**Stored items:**
■ ■ ■ ■ ■ ■ ■
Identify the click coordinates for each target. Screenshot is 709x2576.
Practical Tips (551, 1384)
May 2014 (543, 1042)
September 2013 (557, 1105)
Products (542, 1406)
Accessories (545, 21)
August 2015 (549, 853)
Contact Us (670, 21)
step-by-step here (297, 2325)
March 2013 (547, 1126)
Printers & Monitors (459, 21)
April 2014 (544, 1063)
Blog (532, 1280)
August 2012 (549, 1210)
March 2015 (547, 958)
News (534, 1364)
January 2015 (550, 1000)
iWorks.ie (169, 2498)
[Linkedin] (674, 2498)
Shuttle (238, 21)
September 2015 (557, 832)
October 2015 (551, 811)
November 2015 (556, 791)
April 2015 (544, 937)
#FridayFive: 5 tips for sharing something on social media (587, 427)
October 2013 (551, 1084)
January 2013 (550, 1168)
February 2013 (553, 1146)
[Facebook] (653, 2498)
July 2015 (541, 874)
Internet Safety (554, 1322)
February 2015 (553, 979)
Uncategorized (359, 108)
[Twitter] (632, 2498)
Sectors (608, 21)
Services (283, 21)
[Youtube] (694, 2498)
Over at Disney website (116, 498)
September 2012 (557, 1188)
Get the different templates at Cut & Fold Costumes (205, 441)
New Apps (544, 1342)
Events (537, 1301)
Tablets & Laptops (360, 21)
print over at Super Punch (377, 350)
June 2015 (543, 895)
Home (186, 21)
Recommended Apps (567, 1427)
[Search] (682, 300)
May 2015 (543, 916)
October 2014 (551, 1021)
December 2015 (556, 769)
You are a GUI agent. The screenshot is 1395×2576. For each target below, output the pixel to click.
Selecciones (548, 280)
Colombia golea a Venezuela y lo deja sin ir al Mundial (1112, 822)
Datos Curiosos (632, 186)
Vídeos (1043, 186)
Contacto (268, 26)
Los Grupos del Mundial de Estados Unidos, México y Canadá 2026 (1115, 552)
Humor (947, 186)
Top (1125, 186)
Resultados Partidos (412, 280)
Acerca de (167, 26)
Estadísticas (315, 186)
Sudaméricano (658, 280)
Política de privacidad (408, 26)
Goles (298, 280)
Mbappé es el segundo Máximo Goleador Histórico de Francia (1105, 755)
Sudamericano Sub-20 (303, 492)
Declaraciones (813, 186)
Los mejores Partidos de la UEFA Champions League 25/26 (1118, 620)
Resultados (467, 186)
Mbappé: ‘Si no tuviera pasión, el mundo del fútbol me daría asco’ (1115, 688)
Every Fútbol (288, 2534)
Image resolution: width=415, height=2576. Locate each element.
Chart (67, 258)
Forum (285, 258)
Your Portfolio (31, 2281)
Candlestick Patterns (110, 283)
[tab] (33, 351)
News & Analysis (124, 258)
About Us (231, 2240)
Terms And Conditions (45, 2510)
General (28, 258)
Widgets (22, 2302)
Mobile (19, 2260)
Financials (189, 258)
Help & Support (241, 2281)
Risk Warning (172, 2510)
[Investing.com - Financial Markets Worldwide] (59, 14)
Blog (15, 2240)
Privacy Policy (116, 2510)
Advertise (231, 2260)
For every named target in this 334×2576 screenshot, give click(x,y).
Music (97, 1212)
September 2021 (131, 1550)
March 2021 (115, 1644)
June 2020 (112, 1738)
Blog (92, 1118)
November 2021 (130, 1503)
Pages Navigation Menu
■ ■ ■ ■ ■ ■ ■
**Your goal:** From the line that has "Estadísticas (315, 186)" through the line that has "Terms And Conditions (45, 2510)", copy every line exactly as it appears above, and leave out all others.

**Result of this exercise:**
Estadísticas (315, 186)
Sudaméricano (658, 280)
Política de privacidad (408, 26)
Goles (298, 280)
Mbappé es el segundo Máximo Goleador Histórico de Francia (1105, 755)
Sudamericano Sub-20 (303, 492)
Declaraciones (813, 186)
Los mejores Partidos de la UEFA Champions League 25/26 (1118, 620)
Resultados (467, 186)
Mbappé: ‘Si no tuviera pasión, el mundo del fútbol me daría asco’ (1115, 688)
Every Fútbol (288, 2534)
Image resolution: width=415, height=2576. Locate each element.
Chart (67, 258)
Forum (285, 258)
Your Portfolio (31, 2281)
Candlestick Patterns (110, 283)
[tab] (33, 351)
News & Analysis (124, 258)
About Us (231, 2240)
Terms And Conditions (45, 2510)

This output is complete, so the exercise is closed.